EXTRAIT PRÉSENTÉ |
BERLIN – Depuis hier, plus de 700 femmes assistent à la deuxième conférence internationale des femmes organisée par « Women weaving the future », réseau international de solidarité féminine initié par les femmes kurdes.

« Notre révolution: construire une vie libre »

La deuxième conférence internationale des femmes organisée par Women Weaving the Future Network s’intitule « Notre révolution : construire une vie libre » et se tient à Berlin ces 5 et 6 novembre.

La 2e Conférence mondiale internationale sur les femmes a débuté hier à Berlin. Environ 700 femmes venues des quatre coins du monde participent à ce rassemblement organisé par des organisation féministes.

La conférence a commencé par un examen approfondi de la Troisième Guerre mondiale ainsi que de la résistance contre celle-ci. Plus précisément, il s’agissait de la lutte contre le patriarcat capitaliste hautement armé. Meghan Bodette, membre du Kurdish Peace Institute a animé et posé les questions suivantes à la première session : Que peut faire la lutte révolutionnaire de libération des femmes et des autres genres opprimés en cette ère de pandémies, de guerres, d’accaparements violents de terres et de crises écologiques ? Le patriarcat capitaliste oppressif continue sa guerre contre les femmes et tous les autres genres opprimés, développant des méthodes et des stratégies toujours nouvelles pour briser la résistance des femmes et essayant de cacher toutes les contradictions du système.

Dans la première partie de la table ronde, Nilüfer Koç, membre du Congrès national du Kurdistan (KNK), et Mariam Rawi de l’Association révolutionnaire des femmes d’Afghanistan (RAWA) ont évoqué la violence de l’État contre la société ainsi que les femmes et les moyens d’oppression – masculinité dominante.

« C’est le bon moment pour façonner l’avenir »

TÂCHES ET EXERCICES |
[a] Selon le texte sur la conférence des femmes, à quelles dates la conférence se tient-elle à Berlin ?
[b] Dans le texte sur la conférence des femmes, reprenez la partie qui s’ouvre sur les mots contenant « La 2e Conférence » et se ferme sur « des organisation féministes. », en substituant « congrès » à « rassemblement ».
[c] Condensez le paragraphe du texte sur la conférence des femmes qui commence par « La conférence a commencé par » en conservant ses faits principaux.
Les lignes qui suivent forment un matériel indépendant du texte.

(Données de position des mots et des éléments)

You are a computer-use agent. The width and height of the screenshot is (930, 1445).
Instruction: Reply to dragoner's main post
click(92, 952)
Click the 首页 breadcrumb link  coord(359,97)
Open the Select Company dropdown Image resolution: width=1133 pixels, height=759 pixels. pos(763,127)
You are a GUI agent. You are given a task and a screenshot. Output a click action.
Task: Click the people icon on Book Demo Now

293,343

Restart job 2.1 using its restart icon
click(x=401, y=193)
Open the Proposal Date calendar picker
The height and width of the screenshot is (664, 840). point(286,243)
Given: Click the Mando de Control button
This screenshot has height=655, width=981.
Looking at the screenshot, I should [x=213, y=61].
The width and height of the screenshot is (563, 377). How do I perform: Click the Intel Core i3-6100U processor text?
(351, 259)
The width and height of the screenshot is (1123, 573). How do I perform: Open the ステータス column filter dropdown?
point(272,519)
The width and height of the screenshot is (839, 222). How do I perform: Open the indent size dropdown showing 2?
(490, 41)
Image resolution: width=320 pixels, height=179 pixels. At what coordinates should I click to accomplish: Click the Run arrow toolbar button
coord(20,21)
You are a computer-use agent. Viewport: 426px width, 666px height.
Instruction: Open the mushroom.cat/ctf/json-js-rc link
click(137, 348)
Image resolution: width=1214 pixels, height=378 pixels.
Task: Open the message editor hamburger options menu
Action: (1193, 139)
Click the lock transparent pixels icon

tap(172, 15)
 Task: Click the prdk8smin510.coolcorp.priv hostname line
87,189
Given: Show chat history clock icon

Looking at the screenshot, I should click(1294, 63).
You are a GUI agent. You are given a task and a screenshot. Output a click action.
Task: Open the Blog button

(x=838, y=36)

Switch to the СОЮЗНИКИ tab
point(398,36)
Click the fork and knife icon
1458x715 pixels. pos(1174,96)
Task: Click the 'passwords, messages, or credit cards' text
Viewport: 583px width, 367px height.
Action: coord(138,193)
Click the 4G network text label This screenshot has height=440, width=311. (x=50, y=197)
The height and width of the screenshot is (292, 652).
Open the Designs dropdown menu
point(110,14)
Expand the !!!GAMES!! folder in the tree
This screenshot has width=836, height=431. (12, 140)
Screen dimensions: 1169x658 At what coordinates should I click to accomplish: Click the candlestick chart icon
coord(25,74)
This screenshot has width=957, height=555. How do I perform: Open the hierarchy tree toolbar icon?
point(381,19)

RÉSULTATS ATTENDUS |
[a] Les 5 et 6 novembre.

[b]
La 2e Conférence mondiale internationale sur les femmes a débuté hier à Berlin. Environ 700 femmes venues des quatre coins du monde participent à ce congrès organisé par des organisation féministes.

[c] La conférence s’est ouverte sur la Troisième Guerre mondiale et la résistance qui s’y oppose, c’est-à-dire la lutte contre le patriarcat capitaliste hautement armé. Meghan Bodette, du Kurdish Peace Institute, a animé la première session. Elle a demandé ce que peut faire la lutte révolutionnaire de libération des femmes et des autres genres opprimés face aux pandémies, aux guerres, aux accaparements violents de terres et aux crises écologiques. Le patriarcat capitaliste poursuit sa guerre contre eux, développe sans cesse de nouvelles méthodes pour briser la résistance des femmes et cherche à cacher les contradictions du système.